His strikers “have to be aggressive and pick the ball up, but didn’t at this crucial time,” Guardiola complained, before adding: “That’s why we are out.”
He then turned on his players as a collective, insisting they had failed to take on board and implement his tactical masterplan.
“I tried to convince them in all the meetings we had to come here, try to attack and score,” he said. “My mistake was being not able to convince them to do that.”
Even though, Guardiola referred to “my mistake,” it did not seem a particularly genuine mea culpa. Instead, the City manager was angry and exasperated, carrying the air of a man let down by a group of players who, quite simply, were not — and are not — as good as he is.
The former Barcelona and Bayern Munich coach has the authority to separate himself from culpability and blame his players because, as he has told us already this season, he “won 21 trophies in seven years, guys,” so he knows what it takes to be successful.
But the message that a manager conveys in public matters, especially in the modern world of super-wealthy, ego-driven footballers, and it is rare for anyone to go down the route of blaming his players so openly, unless he considers it to be the nuclear option once all else has failed.
Guardiola’s approach is interesting when compared to that of Liverpool manager Jurgen Klopp, whose team visit City on Sunday aiming to cement their position in the top four.
Klopp is another A-list coach, whose combination of personality and achievement ensures instant respect in the dressing room. However, he also knows that, for that impression to be maintained, it has to be cherished and nurtured.
The ego of the Liverpool manager is by no means insignificant and, like Guardiola, he can be patronising when speaking to the media or discussing the volume of noise coming from the supporters but, crucially, Klopp acknowledges that he and his players are in it together.
Last month, for example, he admitted that the buck stopped with him as Liverpool’s push for the top four began to stutter: “I feel maximum responsible because I am. And I hope I use the word ‘we’ and not ‘they’ because I am involved in this.”
Klopp also raised his hand earlier this season to admit his own shortcomings, when speaking of his realisation that the training methods he initially adopted, after taking charge in October 2015, were not conducive to success in the Premier League.
“When I came here,” Klopp said. “The players had a few days off. I changed it and said: ‘How can they have three or four days off or something?’ It was a silly decision, but it was only because I was not used to it.”
Guardiola, by contrast, has yet to admit to being wrong on anything significant since arriving in England, even though he has undoubtedly made mistakes.
When the dust settles on his first season in charge, his decision to replace goalkeeper Joe Hart with the error-prone Claudio Bravo may ultimately prove to be the primary reason for City’s failure to win the Premier League title.

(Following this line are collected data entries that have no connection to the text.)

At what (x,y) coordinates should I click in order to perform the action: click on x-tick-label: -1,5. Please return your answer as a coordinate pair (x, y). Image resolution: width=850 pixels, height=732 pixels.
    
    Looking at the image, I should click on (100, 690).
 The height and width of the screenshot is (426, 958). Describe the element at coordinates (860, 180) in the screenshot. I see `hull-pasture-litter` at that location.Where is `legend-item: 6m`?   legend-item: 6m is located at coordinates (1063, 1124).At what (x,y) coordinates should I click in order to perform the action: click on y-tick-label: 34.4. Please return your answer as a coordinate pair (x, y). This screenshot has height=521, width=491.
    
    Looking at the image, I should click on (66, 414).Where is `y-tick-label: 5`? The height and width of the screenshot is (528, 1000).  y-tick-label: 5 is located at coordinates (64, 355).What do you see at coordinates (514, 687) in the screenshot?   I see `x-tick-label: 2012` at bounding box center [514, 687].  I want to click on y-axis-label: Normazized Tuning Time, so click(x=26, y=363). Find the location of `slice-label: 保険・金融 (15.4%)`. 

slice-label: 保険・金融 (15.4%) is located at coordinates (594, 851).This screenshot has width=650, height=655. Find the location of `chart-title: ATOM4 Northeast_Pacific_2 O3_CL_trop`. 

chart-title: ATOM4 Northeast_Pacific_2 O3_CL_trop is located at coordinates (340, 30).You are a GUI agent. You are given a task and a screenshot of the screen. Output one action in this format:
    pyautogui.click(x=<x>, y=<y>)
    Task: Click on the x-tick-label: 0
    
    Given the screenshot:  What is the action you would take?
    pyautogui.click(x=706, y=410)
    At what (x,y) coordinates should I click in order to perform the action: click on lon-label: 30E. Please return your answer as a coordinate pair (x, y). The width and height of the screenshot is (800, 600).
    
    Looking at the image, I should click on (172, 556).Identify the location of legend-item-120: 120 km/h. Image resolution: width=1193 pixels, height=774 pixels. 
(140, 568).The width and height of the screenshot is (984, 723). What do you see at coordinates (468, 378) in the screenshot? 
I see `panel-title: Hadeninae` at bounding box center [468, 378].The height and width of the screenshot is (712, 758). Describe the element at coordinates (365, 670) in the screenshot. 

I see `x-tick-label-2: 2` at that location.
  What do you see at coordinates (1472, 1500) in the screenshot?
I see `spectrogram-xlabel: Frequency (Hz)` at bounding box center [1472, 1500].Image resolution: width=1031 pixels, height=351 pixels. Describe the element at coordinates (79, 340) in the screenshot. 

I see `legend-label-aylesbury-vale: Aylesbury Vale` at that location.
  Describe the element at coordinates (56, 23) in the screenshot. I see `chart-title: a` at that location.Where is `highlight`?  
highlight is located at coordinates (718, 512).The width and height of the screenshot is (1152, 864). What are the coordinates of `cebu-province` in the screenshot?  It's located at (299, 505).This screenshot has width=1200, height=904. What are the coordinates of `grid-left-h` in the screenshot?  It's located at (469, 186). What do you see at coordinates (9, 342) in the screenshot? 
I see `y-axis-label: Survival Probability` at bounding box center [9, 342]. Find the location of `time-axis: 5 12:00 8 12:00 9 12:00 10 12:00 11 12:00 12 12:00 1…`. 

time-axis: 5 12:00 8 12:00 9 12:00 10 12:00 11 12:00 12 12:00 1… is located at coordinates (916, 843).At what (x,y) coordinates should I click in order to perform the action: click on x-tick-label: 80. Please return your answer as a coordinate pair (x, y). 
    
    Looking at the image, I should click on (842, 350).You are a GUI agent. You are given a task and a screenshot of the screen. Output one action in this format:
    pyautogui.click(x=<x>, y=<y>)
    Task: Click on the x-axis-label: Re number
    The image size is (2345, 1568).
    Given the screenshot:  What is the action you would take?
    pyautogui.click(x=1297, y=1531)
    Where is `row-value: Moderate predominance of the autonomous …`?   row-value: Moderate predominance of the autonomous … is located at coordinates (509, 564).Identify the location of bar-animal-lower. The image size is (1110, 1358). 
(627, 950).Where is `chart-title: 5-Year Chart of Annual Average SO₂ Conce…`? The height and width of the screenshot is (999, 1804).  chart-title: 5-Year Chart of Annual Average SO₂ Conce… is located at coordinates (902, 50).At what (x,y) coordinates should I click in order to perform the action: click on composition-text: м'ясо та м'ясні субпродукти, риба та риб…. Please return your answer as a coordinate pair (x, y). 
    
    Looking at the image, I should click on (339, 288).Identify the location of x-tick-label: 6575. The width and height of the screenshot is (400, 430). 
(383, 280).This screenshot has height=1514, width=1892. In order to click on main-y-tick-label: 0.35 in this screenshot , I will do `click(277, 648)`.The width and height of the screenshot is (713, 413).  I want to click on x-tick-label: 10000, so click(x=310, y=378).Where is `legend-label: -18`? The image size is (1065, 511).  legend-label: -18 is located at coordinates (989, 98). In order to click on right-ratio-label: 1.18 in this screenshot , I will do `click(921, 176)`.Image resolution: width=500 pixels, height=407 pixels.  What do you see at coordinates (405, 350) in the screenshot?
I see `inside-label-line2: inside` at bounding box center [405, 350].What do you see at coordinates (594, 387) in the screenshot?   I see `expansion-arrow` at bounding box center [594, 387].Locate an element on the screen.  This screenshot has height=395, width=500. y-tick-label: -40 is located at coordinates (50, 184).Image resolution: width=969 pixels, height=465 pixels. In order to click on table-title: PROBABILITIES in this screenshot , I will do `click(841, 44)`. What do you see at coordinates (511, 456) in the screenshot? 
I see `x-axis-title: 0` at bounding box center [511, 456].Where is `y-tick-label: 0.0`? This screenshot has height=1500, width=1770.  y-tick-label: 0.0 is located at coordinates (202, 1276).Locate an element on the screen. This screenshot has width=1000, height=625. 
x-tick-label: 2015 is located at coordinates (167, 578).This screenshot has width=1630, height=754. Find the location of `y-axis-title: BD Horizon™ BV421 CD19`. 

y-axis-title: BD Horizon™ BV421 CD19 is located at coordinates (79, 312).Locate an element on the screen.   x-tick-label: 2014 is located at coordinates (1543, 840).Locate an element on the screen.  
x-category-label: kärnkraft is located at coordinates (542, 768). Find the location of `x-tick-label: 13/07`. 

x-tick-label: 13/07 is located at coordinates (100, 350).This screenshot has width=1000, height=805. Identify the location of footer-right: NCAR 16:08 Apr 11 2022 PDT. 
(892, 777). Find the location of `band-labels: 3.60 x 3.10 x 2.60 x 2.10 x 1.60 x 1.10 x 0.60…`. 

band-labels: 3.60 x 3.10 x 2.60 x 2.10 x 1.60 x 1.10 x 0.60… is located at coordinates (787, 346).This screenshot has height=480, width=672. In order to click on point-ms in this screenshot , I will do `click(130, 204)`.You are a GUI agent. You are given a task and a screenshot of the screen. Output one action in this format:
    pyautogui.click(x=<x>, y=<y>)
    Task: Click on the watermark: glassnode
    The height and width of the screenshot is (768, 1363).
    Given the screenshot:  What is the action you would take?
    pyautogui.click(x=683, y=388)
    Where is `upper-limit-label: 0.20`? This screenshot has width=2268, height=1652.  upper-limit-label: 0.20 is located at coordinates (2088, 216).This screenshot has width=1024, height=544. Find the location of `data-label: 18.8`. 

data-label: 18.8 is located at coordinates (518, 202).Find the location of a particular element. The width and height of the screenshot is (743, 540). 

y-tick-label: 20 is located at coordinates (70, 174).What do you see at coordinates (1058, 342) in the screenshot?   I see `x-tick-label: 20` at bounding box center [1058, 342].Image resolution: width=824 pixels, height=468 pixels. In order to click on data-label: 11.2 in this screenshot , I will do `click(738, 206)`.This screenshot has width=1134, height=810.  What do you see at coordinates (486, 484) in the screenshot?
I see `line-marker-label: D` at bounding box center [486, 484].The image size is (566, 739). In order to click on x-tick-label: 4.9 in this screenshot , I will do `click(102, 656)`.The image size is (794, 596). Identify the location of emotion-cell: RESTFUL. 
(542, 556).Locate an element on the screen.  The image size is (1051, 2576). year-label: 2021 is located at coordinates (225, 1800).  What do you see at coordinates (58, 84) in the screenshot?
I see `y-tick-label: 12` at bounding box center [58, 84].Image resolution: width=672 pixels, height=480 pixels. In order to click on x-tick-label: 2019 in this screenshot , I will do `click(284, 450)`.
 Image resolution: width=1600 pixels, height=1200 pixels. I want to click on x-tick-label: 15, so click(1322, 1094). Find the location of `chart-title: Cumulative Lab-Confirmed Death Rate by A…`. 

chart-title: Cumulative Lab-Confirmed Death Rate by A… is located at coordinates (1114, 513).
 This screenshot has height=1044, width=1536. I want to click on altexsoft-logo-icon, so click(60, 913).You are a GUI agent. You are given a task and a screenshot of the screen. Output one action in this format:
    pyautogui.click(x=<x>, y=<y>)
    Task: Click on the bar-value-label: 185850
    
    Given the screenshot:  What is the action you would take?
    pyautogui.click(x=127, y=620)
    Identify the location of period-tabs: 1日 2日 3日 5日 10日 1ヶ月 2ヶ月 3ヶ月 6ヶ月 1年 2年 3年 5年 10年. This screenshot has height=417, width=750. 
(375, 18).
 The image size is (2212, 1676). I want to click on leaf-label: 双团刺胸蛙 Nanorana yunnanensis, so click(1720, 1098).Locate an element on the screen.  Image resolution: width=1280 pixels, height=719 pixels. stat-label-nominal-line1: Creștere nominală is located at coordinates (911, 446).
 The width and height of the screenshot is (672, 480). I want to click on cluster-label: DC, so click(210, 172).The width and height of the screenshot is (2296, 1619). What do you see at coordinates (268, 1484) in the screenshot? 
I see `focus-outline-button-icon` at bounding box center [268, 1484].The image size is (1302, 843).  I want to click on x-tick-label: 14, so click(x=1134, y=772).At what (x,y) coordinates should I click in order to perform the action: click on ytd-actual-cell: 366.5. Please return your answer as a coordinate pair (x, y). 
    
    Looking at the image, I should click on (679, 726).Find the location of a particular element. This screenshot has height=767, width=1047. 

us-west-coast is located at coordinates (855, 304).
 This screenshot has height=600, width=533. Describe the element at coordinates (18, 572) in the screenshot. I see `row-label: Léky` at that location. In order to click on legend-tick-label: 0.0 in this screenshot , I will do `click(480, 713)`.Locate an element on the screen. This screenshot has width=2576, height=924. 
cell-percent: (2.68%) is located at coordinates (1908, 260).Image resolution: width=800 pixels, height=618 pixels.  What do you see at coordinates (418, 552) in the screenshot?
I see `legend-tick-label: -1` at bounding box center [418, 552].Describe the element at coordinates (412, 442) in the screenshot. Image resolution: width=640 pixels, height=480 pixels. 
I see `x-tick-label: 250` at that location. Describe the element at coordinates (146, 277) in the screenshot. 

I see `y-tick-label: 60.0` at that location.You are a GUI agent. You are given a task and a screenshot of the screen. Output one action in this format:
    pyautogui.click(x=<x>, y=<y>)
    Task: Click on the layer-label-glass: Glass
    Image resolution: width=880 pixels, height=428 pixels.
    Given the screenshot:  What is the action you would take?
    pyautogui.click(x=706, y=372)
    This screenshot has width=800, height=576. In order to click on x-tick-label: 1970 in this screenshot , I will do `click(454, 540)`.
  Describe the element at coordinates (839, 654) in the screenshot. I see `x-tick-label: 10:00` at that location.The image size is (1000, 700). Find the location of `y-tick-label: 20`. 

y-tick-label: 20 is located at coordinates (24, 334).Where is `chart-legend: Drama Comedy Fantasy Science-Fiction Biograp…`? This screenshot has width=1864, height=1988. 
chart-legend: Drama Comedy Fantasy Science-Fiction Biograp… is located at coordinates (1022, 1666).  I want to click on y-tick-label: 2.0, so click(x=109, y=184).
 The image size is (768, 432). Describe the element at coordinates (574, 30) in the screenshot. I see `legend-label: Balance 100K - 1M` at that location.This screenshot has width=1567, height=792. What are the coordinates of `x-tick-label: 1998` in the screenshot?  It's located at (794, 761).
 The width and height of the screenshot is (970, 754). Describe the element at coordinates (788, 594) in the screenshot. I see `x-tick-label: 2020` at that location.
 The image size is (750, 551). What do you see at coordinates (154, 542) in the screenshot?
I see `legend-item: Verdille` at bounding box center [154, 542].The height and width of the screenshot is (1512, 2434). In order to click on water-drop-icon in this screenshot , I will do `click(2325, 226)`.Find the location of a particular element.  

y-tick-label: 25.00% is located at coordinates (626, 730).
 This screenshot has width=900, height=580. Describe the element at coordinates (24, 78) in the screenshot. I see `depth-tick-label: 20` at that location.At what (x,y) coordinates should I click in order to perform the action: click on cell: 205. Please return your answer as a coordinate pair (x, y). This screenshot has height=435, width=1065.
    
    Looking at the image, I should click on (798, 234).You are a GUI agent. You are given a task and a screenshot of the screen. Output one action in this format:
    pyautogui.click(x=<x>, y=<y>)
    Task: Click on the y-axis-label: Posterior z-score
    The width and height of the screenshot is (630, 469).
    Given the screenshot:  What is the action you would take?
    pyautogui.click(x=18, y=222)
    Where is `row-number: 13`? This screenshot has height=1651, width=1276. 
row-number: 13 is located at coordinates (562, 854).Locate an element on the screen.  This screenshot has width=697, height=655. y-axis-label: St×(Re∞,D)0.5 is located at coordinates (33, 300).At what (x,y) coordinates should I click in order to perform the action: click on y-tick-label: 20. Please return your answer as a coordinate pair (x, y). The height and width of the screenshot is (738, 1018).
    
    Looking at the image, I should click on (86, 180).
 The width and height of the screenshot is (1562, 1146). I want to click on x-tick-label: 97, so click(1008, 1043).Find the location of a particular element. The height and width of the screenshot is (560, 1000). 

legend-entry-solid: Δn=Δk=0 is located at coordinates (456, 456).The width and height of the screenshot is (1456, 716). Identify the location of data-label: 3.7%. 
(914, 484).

Not only because of Bravo’s mistakes, but also because of the uncertainty that his presence created in defenders.
Guardiola has also failed to rectify City’s problems at full-back, despite having ample time to identify and address the issue prior to his arrival, while he continues to irritate supporters by constantly referring to the club’s lack of pedigree in European competition.
Klopp, meanwhile, has tuned into the Liverpool fan base and visibly connects with his players on the pitch. The collective spirit is evident at Liverpool, but that is not the case at City, where Guardiola, allied with director of football Txiki Begiristain and chief executive Ferran Soriano — two former Barcelona colleagues — cuts a more aloof figure.
Hart has been cut adrift, Sergio Aguero has been taken down from his pedestal as the club’s star player, Yaya Toure was forced to spend weeks on the sidelines because of comments made by his agent, and captain Vincent Kompany now must accept life as a travelling member of the squad who rarely, if ever, gets called upon to play.
Klopp has been similarly ruthless with Mamadou Sakho — perhaps to the team’s detriment — by refusing to select the defender for disciplinary reasons and then sending him on to Crystal Palace in January, but the Liverpool manager has also made several of his players better: Adam Lallana, Jordan Henderson and Roberto Firmino, for example, have been transformed.
Liverpool will end this season empty-handed, perhaps with a top-four finish as consolation, while City may yet win the FA Cup and earn Champions League football. If that proves to be the case, Klopp will be deemed a success, but only a dramatic surge to the title will be viewed as being up to the standards of Guardiola.